ESTRASBURGO, 10 FEV (ANSA) – O Parlamento da União Europeia aprovou nesta terça-feira (10), de forma definitiva, novas regras que endurecem as políticas migratórias do bloco e permitem a transferência de solicitantes de refúgio para países considerados “seguros”, estratégia defendida pela Itália.   

Os dois textos receberam o aval do Legislativo graças a uma aliança entre eurodeputados de direita e extrema direita e estabelecem um procedimento acelerado para analisar pedidos de proteção internacional por parte de deslocados provenientes de Bangladesh, Colômbia, Egito, Kosovo, Índia, Marrocos e Tunísia, agora tidos como “seguros.   

Caberá ao próprio solicitante demonstrar que esse processo mais veloz não deve ser aplicado em seu caso, devido a um “fundamentado temor de perseguição ou ao risco de sofrer graves danos em caso de repatriação”.   
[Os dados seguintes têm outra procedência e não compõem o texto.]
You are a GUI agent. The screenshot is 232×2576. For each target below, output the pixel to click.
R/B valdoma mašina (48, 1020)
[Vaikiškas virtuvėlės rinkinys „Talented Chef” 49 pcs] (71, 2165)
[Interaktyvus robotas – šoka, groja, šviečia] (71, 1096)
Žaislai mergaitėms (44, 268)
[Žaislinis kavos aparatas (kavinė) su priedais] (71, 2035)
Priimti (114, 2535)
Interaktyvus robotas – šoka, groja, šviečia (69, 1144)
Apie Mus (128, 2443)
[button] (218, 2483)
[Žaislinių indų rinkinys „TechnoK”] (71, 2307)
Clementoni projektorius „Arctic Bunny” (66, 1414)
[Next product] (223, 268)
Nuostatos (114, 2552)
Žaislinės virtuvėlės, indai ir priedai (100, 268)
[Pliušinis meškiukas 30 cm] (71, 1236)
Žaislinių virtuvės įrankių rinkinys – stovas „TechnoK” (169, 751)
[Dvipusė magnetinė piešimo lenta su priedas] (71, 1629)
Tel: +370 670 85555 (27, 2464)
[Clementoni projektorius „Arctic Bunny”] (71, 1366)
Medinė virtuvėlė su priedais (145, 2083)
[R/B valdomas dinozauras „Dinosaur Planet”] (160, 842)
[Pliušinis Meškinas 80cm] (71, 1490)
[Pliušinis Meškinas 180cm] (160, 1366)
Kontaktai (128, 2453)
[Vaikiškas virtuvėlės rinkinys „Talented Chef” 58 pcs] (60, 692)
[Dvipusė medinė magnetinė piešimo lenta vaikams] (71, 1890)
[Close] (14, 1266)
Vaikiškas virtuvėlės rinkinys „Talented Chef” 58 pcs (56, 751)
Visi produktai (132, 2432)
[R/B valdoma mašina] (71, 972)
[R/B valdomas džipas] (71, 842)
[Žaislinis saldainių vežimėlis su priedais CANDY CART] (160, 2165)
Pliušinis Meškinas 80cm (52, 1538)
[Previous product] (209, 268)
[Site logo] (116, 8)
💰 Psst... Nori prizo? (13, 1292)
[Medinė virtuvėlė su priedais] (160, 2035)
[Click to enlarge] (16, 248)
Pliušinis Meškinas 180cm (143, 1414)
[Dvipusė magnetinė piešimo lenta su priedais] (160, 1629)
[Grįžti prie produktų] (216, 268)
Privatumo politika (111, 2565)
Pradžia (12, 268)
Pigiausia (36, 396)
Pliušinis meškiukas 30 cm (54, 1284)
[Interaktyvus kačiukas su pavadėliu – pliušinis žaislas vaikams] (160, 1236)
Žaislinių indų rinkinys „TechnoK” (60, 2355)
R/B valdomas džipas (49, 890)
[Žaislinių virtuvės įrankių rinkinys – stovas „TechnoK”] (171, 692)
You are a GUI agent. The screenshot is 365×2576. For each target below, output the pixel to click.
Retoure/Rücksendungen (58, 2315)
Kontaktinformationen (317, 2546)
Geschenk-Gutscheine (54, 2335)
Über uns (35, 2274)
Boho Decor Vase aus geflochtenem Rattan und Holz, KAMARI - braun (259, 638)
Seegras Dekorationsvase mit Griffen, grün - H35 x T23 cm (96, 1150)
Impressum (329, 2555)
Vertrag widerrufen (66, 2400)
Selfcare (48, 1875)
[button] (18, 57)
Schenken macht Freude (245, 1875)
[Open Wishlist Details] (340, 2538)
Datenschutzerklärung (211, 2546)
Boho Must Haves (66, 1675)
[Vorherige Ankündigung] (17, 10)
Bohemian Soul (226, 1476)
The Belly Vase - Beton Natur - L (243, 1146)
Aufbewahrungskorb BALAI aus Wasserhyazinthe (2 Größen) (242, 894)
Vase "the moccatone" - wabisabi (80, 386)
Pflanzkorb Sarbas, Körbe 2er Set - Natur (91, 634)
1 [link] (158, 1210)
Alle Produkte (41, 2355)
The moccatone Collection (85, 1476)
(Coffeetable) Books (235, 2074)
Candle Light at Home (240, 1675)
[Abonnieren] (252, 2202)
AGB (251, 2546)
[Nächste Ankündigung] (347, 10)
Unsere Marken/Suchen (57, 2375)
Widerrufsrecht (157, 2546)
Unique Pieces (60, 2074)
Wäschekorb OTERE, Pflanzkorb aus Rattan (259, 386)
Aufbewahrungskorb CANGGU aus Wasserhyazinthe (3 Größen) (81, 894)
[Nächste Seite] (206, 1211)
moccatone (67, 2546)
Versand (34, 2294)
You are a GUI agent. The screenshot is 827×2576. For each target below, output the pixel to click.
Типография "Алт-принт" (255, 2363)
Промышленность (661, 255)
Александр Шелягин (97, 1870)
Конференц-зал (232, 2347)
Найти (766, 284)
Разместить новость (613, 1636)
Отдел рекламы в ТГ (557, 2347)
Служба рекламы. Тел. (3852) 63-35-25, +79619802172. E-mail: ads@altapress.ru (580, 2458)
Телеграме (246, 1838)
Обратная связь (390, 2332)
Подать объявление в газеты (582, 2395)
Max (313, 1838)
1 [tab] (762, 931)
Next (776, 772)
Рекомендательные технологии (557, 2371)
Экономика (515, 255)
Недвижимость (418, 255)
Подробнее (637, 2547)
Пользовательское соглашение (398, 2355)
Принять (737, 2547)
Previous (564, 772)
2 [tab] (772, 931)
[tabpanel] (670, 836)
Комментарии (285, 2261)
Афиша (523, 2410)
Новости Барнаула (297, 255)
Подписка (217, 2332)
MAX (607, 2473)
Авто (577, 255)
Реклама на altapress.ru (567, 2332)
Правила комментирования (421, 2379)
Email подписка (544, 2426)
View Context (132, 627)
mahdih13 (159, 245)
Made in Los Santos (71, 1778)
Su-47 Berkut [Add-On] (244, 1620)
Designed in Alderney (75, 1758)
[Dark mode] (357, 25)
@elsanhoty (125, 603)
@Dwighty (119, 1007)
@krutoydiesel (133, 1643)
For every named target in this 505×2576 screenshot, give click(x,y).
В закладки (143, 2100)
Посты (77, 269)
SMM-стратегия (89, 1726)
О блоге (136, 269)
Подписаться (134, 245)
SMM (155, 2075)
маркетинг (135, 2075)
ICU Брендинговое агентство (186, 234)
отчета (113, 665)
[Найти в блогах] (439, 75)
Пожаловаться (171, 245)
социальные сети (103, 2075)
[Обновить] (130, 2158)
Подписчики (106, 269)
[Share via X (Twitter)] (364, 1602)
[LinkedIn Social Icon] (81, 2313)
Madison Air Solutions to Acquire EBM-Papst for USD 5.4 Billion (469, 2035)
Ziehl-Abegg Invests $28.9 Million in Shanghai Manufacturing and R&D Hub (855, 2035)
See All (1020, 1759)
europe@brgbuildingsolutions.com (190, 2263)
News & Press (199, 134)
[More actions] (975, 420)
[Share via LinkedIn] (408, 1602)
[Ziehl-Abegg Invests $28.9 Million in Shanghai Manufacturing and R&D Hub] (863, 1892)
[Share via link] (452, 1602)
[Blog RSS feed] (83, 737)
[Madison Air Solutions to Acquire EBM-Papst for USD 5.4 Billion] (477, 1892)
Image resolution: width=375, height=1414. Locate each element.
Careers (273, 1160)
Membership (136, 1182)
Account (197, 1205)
Já a Comissão Europeia, poder Executivo da UE, ficará encarregada de monitorar a situação dos países “seguros” e poderá propor sua remoção permanente da lista.   

A nova estratégia também permitirá aos Estados-membros da União Europeia negar um pedido de refúgio sem sequer examinar o mérito quando o solicitante tiver tido a possibilidade de requerer a proteção em um país terceiro considerado “seguro” e com o qual o deslocado tenha alguma espécie de ligação ou por onde ele tenha transitado antes de chegar no bloco.   

Além disso, a UE ou um de seus membros poderá firmar acordos com países terceiros “seguros” para que os solicitantes de refúgio sejam mantidos fora das fronteiras europeias enquanto seus pedidos são analisados.   

A Itália já inaugurou centros de detenção e repatriação de migrantes forçados na Albânia em 2024, porém a estratégia nunca deslanchou devido a sentenças judiciais que ordenaram que o governo da premiê Giorgia Meloni libertasse os deslocados enviados ao país balcânico.   

Essas decisões questionavam justamente a definição de “países seguros” aplicada a Bangladesh, Egito e Tunísia, nações governadas por regimes autoritários ou onde há relatos de perseguições contra minorias.   

“É mais um passo na desumanização da política migratória da União Europeia”, criticou a eurodeputada verde Melissa Camara, da França. “Os cidadãos esperam que cumpramos nossas promessas em relação à política migratória, e é exatamente isso que estamos fazendo hoje”, rebateu a conservadora Lena Dupont, da Alemanha. Quase 1 milhão de pessoas solicitaram refúgio na UE no ano passado, e cerca de 440 mil obtiveram proteção. (ANSA).